The five poem-essays of Chris Nealon's The Shore give space and voice to the complexity of contemporary life, admitting bafflement and dismay but also creating openings for indiscreet hope. Queer and anti-capitalist, they urge us not to be ruled by our fears, while always ethically navigating the forces—race, class, age, gender, and others—that put us each in different places of power. Nimbly exploring connections among beauty, friendship, and politics, The Shore gives our era of crisis a language at once vernacular and philosophical, in a form that's both teeming and fluid.
Rly sweet. Made me want to commit to more vulnerability in writing! Rather than aiming for surprise. The guilt or ambivalence of being a global north white male poet/intellectual felt rly honest, the global scope transcended focus on self (it’s rare to be done well, when it’s done well it’s resonant to me as a global north poet/goodreads intellectual haha)
Texted that bit about imagining his child rather than himself living thru the end of capital to many ppl
And! “I imagine only history will tell me whether it’s mine to recite the names of the murdered in my poems, when I didn’t know them… many mediations separate me from the political dead… but if it’s not mine to name them in whatever genre this is, I need to learn the contours of the genre in which I could, / Especially if it’s not poetic”
“The death-pulse of commodities is just an imitation of the waves that pass through us”
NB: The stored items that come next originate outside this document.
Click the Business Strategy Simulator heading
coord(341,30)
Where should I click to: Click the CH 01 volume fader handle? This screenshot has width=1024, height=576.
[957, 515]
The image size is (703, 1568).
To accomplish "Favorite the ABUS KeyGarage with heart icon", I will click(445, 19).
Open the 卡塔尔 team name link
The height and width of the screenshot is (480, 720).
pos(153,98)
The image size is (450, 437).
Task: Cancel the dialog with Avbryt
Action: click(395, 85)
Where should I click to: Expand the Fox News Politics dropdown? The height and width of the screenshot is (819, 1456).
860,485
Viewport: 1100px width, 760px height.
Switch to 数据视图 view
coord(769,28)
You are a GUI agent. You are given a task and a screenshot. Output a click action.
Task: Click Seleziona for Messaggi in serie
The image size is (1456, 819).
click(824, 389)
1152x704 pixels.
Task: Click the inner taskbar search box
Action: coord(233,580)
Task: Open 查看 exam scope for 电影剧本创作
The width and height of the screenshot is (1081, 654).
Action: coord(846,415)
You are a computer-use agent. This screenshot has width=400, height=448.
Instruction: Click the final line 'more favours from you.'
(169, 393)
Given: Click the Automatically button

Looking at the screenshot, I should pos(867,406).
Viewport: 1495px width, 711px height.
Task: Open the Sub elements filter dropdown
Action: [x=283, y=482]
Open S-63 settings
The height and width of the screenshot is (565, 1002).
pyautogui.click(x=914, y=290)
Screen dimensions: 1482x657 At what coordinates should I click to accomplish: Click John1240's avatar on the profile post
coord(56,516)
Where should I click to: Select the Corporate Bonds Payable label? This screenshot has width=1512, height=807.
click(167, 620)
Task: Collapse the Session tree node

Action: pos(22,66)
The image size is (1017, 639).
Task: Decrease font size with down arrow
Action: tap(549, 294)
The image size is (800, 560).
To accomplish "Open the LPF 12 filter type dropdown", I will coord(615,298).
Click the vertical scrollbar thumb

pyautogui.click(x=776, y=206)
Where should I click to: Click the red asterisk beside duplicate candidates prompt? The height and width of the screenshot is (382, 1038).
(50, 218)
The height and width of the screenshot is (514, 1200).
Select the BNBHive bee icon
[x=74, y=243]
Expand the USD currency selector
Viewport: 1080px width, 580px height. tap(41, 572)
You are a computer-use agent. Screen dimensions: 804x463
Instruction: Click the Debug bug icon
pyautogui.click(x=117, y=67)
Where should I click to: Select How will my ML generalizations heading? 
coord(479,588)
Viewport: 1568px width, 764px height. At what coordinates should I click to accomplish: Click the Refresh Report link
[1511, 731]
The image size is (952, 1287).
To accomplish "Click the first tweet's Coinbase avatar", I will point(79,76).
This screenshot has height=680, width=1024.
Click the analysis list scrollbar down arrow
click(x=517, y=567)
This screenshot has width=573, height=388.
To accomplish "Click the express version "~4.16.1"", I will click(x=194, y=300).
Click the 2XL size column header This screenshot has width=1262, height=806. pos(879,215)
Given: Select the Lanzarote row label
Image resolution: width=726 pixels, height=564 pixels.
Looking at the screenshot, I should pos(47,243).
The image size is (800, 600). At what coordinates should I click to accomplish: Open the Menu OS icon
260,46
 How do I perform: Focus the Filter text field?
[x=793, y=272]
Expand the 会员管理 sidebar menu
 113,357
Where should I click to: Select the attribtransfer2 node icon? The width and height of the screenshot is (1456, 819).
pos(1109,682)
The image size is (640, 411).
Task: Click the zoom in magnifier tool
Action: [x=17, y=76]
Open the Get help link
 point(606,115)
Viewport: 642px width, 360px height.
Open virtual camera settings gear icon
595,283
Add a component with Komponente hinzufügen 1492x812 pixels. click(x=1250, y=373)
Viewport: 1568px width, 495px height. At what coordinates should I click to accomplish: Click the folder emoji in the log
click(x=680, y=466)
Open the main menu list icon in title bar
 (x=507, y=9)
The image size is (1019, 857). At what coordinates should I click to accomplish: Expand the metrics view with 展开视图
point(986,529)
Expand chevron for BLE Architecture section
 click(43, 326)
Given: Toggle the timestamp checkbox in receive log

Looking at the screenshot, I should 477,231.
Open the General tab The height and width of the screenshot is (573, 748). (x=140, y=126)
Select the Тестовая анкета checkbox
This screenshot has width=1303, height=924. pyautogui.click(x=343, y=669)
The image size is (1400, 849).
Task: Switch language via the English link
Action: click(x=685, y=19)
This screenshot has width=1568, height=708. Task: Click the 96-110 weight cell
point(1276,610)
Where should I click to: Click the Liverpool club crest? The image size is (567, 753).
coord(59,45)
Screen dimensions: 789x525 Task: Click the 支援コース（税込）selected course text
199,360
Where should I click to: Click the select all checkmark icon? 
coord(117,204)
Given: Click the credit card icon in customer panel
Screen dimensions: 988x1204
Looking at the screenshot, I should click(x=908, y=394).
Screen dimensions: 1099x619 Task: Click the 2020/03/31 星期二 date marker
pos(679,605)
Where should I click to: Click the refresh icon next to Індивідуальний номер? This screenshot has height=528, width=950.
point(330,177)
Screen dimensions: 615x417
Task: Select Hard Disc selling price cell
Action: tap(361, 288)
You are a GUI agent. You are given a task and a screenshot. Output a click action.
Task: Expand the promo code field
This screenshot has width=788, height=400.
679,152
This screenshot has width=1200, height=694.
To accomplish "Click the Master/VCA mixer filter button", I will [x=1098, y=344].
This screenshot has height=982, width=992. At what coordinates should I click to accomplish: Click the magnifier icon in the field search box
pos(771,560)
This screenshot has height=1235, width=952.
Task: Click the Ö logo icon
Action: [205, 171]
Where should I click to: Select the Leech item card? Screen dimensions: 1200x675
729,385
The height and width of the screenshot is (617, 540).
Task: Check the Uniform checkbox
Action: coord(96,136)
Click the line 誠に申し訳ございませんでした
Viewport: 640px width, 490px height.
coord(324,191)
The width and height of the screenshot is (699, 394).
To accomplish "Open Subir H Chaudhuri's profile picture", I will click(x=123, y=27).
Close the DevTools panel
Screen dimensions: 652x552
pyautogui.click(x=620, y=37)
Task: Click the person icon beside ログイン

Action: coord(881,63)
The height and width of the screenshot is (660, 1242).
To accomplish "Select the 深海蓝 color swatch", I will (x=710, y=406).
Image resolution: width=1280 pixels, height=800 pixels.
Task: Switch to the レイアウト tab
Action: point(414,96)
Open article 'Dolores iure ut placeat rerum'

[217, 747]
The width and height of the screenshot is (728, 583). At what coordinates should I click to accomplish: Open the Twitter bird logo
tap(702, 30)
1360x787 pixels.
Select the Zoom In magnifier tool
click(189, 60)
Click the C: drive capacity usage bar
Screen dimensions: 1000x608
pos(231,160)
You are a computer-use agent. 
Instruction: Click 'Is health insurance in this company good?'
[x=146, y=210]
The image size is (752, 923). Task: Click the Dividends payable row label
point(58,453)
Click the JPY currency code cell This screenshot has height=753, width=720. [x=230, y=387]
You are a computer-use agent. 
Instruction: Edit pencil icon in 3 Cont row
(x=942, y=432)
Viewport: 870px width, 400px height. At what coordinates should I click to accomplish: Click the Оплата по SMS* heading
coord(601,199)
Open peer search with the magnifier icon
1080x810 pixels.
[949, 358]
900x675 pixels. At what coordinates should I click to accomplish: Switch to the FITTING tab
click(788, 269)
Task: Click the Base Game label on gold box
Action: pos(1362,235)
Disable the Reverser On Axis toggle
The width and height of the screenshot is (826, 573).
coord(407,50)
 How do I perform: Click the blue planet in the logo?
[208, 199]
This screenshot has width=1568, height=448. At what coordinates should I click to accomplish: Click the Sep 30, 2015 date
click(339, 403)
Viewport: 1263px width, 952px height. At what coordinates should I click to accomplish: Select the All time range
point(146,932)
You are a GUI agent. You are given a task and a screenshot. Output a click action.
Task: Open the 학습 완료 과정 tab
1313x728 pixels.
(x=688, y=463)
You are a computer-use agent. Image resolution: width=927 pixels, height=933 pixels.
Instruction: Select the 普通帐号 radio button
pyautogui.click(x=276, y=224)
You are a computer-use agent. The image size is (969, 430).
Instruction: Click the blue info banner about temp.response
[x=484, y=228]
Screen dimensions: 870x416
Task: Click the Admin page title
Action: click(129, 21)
The shore as the edge of some vast time / future / revolution, scary but
Though I champion queer voices, I just didn't chime with this one. Unlike Mark Doty or Sean Hewitt, Nealon didn't reach me. Though there are several longer sections in the middle poems that I understood and considered of value, the majority of the text illuded me in meaning.
SOME YEARS AGO, I read Christopher Nealon's Foundlings, a brilliant study of some instances of the LGBTQ sensibility breaking (or almost breaking) the surface of public culture in the decades before Stonewall. I only found out recently that Nealon is also a poet--he was one of the readers at a Zoom poetry reading I caught this spring. And a really good one, at that.
The Shore contains five poems, all of them a bit longer than average--ten to twenty pages. Part of the length is accounted for by Nealon's use of "one-line stanzas" (as I think he calls them in one of the poems), single lines standing all by themselves as a sort of moment of their own in a thought process--"Down into matter, flux, the green world" or "The whole taut net of the social order." This generates a fair amount of white space--some pages may have only ten or twelve lines--even allowing for that, though, the poems do feel like "long poems," taking their time, unfolding a thought, crossing it with another, then wait-a-minute-what-about-this, then touching on something from a lifetime of reading, then connecting an old memory.
The effect reminded me of the soliloquies of Henry VI or Richard II in Shakespeare's history plays. Nealon's poems have the same process of opening up of a thought, but are also similarly erudite (helps to know who Ascanius and Hocquenghem are, for example), lyrical ("a hint of lemon in the eucalyptus"), self-aware, willing to probe old wounds, also willing to test out new ideas--"branched thoughts, new grown with pleasant pain," as Keats says.
When Henry and Richard give their major statements, they are both insiders and outsiders--royal, but deposed--abject and commanding the heights at the very same time. Nealon's exploration of queerness (throughout, but especially in "You Surround Me"), whiteness ("White Meadows") and the perils of our late capitalist moment (throughout, but especially "The Shore" and "Last Glimpse") have that self-aware clarity that Henry and Richard have when things have gone completely to hell, and might even persuade one that the insight gained is worth the cost of things having gone to hell.
Love it. I mean, the energy, the lines! The perfect poems for right now.
"There's gonna be a lot of fronting about 'the apocalypse' between now and the apocalypse"!
The whole thing is so sharp and desperate, reflective and hilarious. The momentum and the--ebb and flow--often it seems the exasperation will get to a height, then be relieved by humor, reflection. The shifts in register are excellent.
Man. "graduate school" sexuality; that whole action about "all my sexual fantasies are really just breathing exercises"!
This tackles subjects of capitalism, queerness, and privilege in a unpretentiously refined, clear way.
"And the whole perfume of ashamed resentment, I get that"
Nealon comes to terms with how patriarchal society simultaneously rejects and celebrates his various identities as a white, queer cis man. There was a refreshing balance of elegance and grittiness to each poem, seamlessly blending equal parts restraint and complicated rage.
Affective intensities, formidable wit. Nealon's dizzying tour is guaranteed to make you think and feel places you've never before touched. I recommend pairing with a strong cup of coffee on a slow afternoon.